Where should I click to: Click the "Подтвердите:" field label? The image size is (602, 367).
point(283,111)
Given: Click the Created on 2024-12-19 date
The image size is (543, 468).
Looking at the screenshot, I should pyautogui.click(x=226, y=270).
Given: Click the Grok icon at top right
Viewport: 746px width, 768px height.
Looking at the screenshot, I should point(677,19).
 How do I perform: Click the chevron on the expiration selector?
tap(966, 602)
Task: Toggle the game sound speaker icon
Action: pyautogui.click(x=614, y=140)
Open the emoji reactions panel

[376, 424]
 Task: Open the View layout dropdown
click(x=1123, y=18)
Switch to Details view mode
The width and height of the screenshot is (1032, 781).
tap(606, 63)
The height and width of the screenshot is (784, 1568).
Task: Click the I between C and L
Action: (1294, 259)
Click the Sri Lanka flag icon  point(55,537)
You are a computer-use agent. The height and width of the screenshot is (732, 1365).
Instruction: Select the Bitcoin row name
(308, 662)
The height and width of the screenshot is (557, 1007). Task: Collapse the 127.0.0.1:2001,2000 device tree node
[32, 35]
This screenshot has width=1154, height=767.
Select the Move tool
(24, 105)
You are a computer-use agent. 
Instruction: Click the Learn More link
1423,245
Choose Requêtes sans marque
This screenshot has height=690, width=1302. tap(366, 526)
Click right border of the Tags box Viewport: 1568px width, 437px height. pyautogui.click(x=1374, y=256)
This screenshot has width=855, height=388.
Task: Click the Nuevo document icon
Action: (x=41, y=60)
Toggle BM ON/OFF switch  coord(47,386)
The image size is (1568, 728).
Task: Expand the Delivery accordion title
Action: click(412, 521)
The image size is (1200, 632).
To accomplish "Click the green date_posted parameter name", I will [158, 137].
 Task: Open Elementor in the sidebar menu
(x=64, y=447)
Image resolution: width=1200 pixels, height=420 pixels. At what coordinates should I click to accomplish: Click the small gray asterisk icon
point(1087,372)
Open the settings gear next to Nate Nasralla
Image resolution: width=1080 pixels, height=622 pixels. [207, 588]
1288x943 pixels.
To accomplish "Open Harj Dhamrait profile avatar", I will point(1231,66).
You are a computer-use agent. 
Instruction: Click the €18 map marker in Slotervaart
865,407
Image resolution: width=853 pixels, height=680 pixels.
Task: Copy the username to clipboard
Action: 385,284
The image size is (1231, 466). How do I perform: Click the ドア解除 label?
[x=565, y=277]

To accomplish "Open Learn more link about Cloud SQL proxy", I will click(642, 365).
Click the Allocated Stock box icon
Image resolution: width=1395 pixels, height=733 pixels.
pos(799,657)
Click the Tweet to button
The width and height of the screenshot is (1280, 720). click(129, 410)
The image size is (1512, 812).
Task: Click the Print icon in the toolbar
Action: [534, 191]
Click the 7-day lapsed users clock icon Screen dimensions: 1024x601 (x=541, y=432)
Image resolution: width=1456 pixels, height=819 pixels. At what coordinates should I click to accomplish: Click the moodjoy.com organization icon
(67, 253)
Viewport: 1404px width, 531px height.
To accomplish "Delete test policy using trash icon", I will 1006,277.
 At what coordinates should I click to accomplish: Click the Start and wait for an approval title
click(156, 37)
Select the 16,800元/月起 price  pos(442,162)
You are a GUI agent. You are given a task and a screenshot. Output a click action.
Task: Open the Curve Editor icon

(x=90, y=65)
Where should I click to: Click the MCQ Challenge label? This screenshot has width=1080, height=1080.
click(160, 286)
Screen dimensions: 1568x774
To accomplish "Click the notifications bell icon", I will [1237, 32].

________

**WHAT YOU NEED TO DO**
Please collect every line of the records above that contains the word "link" and list those lines.

**RESPONSE TO THE EXERCISE**
Instruction: Click the Learn More link
To accomplish "Open Learn more link about Cloud SQL proxy", I will click(642, 365).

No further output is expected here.